Under the FMLA, eligible employees can take up to 12 weeks of unpaid leave over the course of a 12-month period. Once the 12 weeks are up, the employee are legally allowed to return to his or her original job or its equivalent.
However, not all companies are covered by FMLA regulations, nor are all employees eligible for FMLA. In order to be covered by FMLA, an employer must currently have, or have had the previous year, 50 or more employees for 20 or more workweeks.
An employee for a company covered by FMLA can become eligible to take leave if they have worked at least 1,250 hours during a period of at least 12 months. They must also work in a place with or within 75 miles of a place with 50 or more employees.
Employers are required to grant FMLA leave to employees with newborn children or newly adopted or foster children, employees with serious health conditions and employees who must care for an immediate family member with a serious health condition. Employers must also grant up to 26 weeks of FMLA leave to any employee with a, “qualifying exigency” arising out of active duty for service members.

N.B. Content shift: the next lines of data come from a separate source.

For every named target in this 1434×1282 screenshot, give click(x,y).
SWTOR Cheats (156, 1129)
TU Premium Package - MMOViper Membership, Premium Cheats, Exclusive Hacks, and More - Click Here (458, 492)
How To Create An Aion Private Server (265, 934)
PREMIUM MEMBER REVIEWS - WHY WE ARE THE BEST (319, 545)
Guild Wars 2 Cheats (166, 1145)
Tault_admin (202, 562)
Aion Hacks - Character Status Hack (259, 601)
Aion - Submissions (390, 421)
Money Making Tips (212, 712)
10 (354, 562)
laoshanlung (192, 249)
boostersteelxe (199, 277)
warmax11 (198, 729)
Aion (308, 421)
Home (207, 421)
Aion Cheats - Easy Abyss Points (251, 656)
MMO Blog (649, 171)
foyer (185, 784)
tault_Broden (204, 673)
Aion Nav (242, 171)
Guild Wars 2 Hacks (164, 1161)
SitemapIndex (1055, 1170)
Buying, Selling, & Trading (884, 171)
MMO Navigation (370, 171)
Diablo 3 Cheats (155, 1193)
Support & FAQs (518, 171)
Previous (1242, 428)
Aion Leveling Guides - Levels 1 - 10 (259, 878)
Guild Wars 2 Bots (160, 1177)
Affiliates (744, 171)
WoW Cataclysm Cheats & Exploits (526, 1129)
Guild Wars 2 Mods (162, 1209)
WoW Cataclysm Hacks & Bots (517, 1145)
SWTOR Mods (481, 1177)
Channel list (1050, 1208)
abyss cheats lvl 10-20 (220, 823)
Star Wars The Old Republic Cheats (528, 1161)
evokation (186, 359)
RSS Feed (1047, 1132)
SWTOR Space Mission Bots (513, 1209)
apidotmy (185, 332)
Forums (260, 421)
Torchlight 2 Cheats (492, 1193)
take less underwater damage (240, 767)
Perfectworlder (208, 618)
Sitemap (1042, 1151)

Employees must make a reasonable effort to give their employer 30 days’ notice of their intent to take leave and provide their employer with information about their situation so that the employer can determine whether their situation qualifies for FMLA leave. Accordingly, if an employer prevents one from taking FMLA leave they are entitled to take, or if an employer allows an employee to take FMLA leave and fails to allow them to return to work afterwards, there may be a legitimate FMLA based claim against the employer.